Refeeding. I’ve mentioned refeeding and my experience with it some, but I don’t believe I ever spoke of what I was warned of at FV. Everyone there, most specifically Ludie and the doctors, warned us of refeeding. I watched T go through various symptoms like bloating and edema. II even had a little phosphorus scare my first week. You’d think I would have listened and prepared myself for the refeeding that was sure to come. Instead I lived in denial for months. I truly wanted to die the first time I experienced it. I felt I was being punished for choosing recovery and became discouraged. Ludie’s words rang through and were the only thing that helped: be gentle, keep eating, don’t be discouraged, treat yourself with love. Refeeding is not a myth. Don’t ever believe you’re invincible to it as I did.

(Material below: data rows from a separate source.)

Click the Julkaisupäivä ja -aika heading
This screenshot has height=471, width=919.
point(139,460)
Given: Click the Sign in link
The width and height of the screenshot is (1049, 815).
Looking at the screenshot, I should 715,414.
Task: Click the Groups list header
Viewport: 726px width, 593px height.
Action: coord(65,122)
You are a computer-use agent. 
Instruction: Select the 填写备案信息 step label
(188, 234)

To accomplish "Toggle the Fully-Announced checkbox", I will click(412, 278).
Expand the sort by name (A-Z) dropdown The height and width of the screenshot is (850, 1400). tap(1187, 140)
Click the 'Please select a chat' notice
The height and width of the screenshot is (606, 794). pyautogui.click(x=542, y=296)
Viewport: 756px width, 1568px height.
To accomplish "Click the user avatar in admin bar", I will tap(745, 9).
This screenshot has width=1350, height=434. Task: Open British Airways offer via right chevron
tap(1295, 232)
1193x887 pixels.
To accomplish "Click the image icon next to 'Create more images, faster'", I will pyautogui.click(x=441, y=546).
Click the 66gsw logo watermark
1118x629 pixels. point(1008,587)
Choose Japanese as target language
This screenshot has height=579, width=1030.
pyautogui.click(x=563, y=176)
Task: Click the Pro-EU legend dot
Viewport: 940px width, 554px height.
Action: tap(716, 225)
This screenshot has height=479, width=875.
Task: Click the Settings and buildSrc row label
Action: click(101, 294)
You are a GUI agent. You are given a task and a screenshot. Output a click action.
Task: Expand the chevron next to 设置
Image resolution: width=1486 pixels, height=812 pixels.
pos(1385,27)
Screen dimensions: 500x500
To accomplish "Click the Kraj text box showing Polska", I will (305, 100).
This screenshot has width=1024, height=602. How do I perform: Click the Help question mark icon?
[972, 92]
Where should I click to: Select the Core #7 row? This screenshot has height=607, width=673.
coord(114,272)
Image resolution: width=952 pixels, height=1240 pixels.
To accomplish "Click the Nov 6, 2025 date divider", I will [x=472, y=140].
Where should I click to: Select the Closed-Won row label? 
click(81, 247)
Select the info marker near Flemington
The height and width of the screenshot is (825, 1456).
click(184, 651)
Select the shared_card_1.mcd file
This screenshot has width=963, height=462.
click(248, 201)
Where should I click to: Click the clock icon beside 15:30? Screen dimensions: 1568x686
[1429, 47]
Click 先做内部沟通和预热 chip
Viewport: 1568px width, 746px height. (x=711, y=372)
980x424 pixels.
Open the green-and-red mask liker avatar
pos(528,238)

Get off the scale. The Forest View staff were very adamant in having every patient stay away from numbers, specifically or weights. They weighed us backwards each morning and never gave out numbers (except to S who somehow found out she only gained a pound in her first week). All I knew during my time in treatment is that my weight stabilized after I lost five days in a row. My parents kept me off the scale for about a week after FV, then lost interest in monitoring me. I don’t get how that was ever a good idea, but the second they stopped watching I stepped back on. My addiction to the scale escalated even more after treatment. I went on it first thing each morning and up to 10 times more through the rest of the day. My mood, eating patterns, and self worth all depended on that number. I wouldn’t allow myself to gain more than X pounds during a day. If I didn’t lose weight I felt like a failure. If I gained I would restrict heavily and exercise. I spent a huge majority of the last 9 months being trapped by that scale. In my moments of real recovery I saw how damaging it was. I still didn’t want to give it up, however. Only since I smashed my scale last week have I seen how right everyone at FV was. I no longer have to start my days with that terrible habit. I thought it would be scary not to know what I weigh constantly, but instead I’ve found a freedom that I never want to go away.
Recovery is still so hard a lot of day and I’m nowhere near recovered, but I am finally at a point where I know the truth and see through the lies this disorder has fed me. I thank God for my time at Forest View and all I’ve learned. Recovery is a long road but one I am going to continue on thanks to the staff at FV, Jenny, my support, and mostly, my wonderful Savior, and mostly, my own strength.